Coming from Goody's Hwy. 53 go back towards Gainesville. 53 also called Dawsonville Hwy turns into John Morrow Pkw. The store is on the right going towards Gainesville just across from Washington St.


----------



## GoNavy! (Sep 4, 2010)

Went in yesterday......... almost ready to open!


----------



## Rev.432 (Sep 4, 2010)

*Dale's shop*



r0cketman said:


> I heard Dale opened up a shop in Gainesville. Details?
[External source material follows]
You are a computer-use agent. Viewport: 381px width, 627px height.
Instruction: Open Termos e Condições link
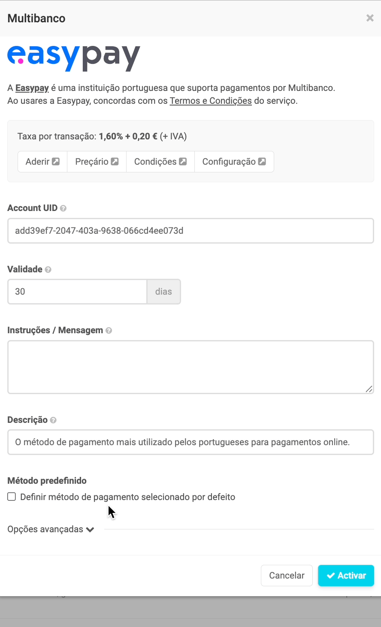coord(211,101)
Yes, Dale  opened his shop, it's called Fox Hole.
it's right beside Schlotzsky's Deli in Gainesville.
 Hope this helps everyone..
Dale is a good guy.
God Bless!


----------



## xdalex (Sep 5, 2010)

Heck yes Dale is a good guy I was in foxhole the other day looking for a new bow and could not afford what they had but he was happy to recommend other places for what i was looking for and the other stores that I went to all spoke highly of him, That was good enough for me.


----------



## SWbowhunter (Sep 6, 2010)

I hope they all last. A gun store just opened in the shopping center beside Outdoor Depot, the Fox Hole is new and now this. Oakwood Sportsman and Shuler's could not make, this economy is tough on a start up business. Hope they all do well.


----------



## dawg450r (Sep 6, 2010)

Been dealing with Dale over at foxhole, and he is very helpful. Seems to be a good group of guys up there too. I saw the signs out this morning for the outdoor depot, saying it was open. I will be by in the morning, and if I got any news, I will let you guys know. I am ready to get in the woods.


----------



## dawg450r (Sep 8, 2010)

Drove by outdoor depot yesterday, and it looked like they were open.


----------



## Arrow Flinger (Sep 8, 2010)

Went by the Outdoor Depot and Foxhole yesterday.  The Outdoor Depot is open but is not fully stocked yet. They are probably at 75% right now.  Patrick said the Guns will be in in a couple of weeks.    Both stores are looking good and I wish them both good luck in that tough busness.


----------



## brownhounds (Sep 8, 2010)

Give me directions from highway 400.  I need some stuff before the opener.


----------



## Arrow Flinger (Sep 8, 2010)

brownhounds said:


> Give me directions from highway 400.  I need some stuff before the opener.



Take Dawsonville hwy into Gainesville.  Just past Washinton street on the right is the Outdoor depot.
You will see the sign.
The Fox hole is on 302 Broad Street in down town Gainesville behind Schlotzsky's Deli


----------



## Gunnar75 (Oct 12, 2010)

Just stopped by and bought some Whitetail Fatal Obsession and will definitely be back, nice store.


----------